Dir-Alzor

Studentenpaten Nahost e.V.

Ziel der Studentenpaten ist die Förderung
junger Bürgerkriegsflüchtlinge.

Wir unterstützen sie bei

  • Aufnahme und/oder Abschluss eines Studiums
  • Aufnahme und Abschluss einer qualifizierenden Berufsausbildung
  • der legalen Einreise nach Deutschland
  • der Beschaffung eines Visums für Studium/Ausbildung
  • der Möglichkeit zu Forschungsaufenthalten und wissenschaftlichem Arbeiten

Damit ermöglichen wir Bürgerkriegsflüchtlingen die langfristige Sicherung eines eigenständigen Lebensunterhalts. Geeignete Qualifizierungsmaßnahmen sollen die geförderten Menschen befähigen, nach Ende des Konflikts in ihrem  Heimatland einen möglichen Wiederaufbau zu unterstützen.

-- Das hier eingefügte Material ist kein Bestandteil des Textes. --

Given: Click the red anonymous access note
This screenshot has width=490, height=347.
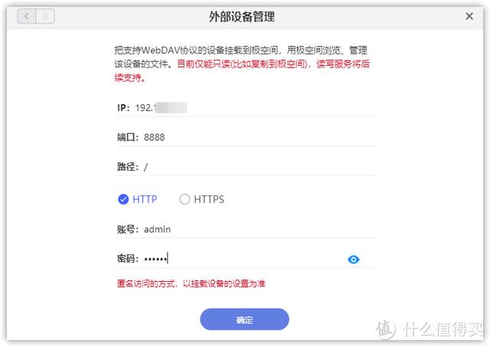Looking at the screenshot, I should pos(191,283).
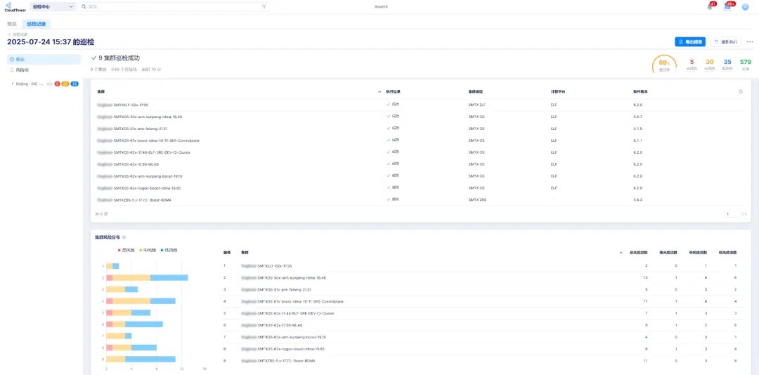Switch to the 概览 tab
Image resolution: width=759 pixels, height=375 pixels.
(x=12, y=23)
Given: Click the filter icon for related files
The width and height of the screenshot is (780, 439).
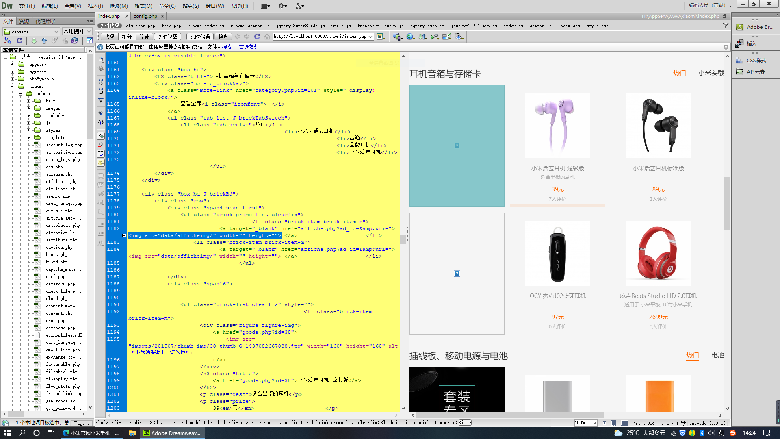Looking at the screenshot, I should 726,26.
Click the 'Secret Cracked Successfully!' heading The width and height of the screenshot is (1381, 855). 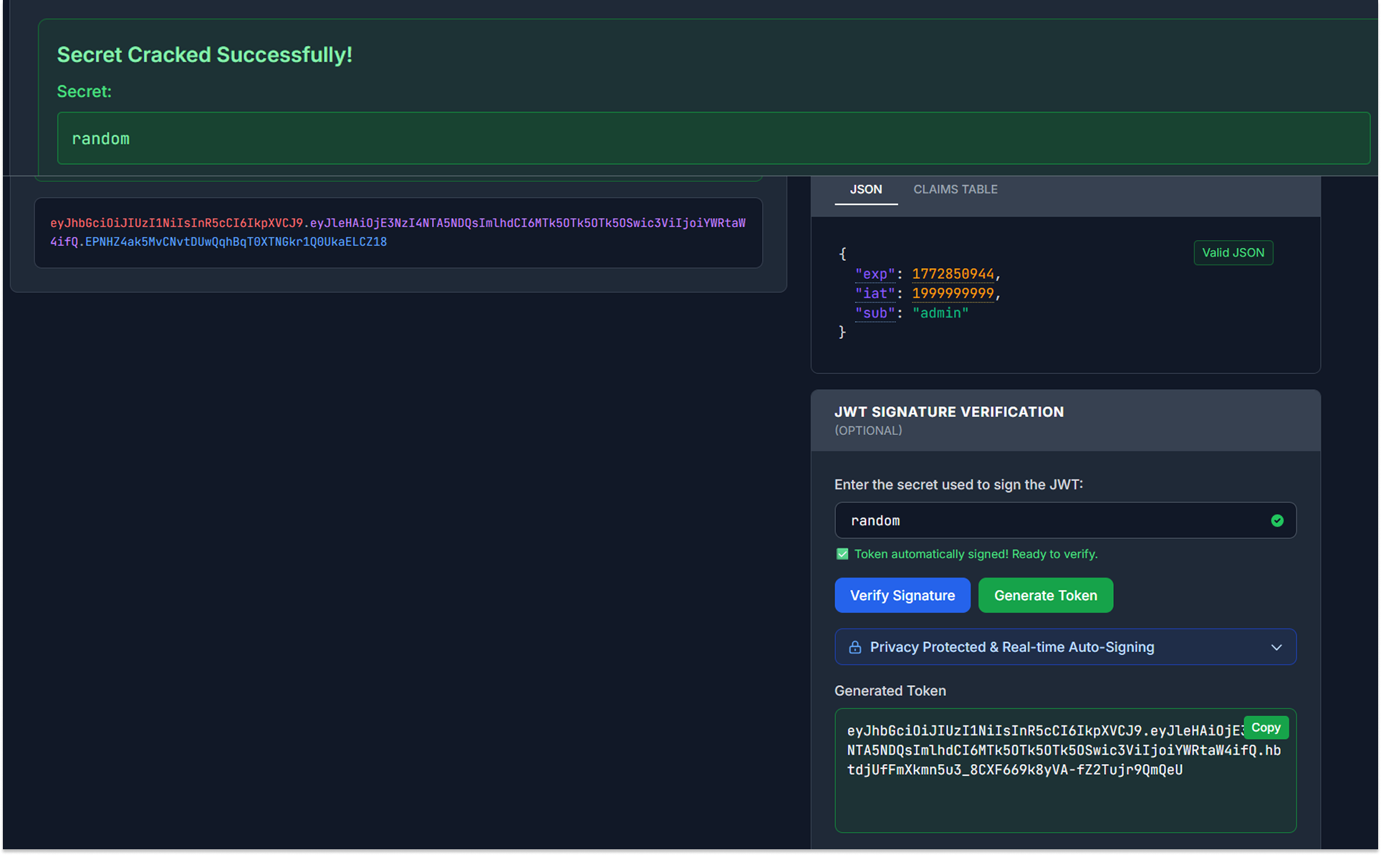click(204, 54)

Wir fördern ausschließlich Bürgerkriegsflüchtlinge

  • derzeit mit Schwerpunkt Naher Osten (Syrien, Irak, Afghanistan)
  • die sich noch im Heimatland, in Flüchtlingscamps der Nachbarstaaten oder bereits in Deutschland aufhalten
  • unabhängig von ihrer Religion, Herkunft und Hautfarbe
  • deren Hilfsbedürftigkeit im Sinne von § 53 Abgabenordnung gesichert ist

Unsere Studentinnen und Studenten wählen wir sorgsam aus. Dafür halten wir engen Kontakt zu renommierten Organisationen (NGOs) und den deutschen politischen Stiftungen und deren Mitarbeitern vor Ort.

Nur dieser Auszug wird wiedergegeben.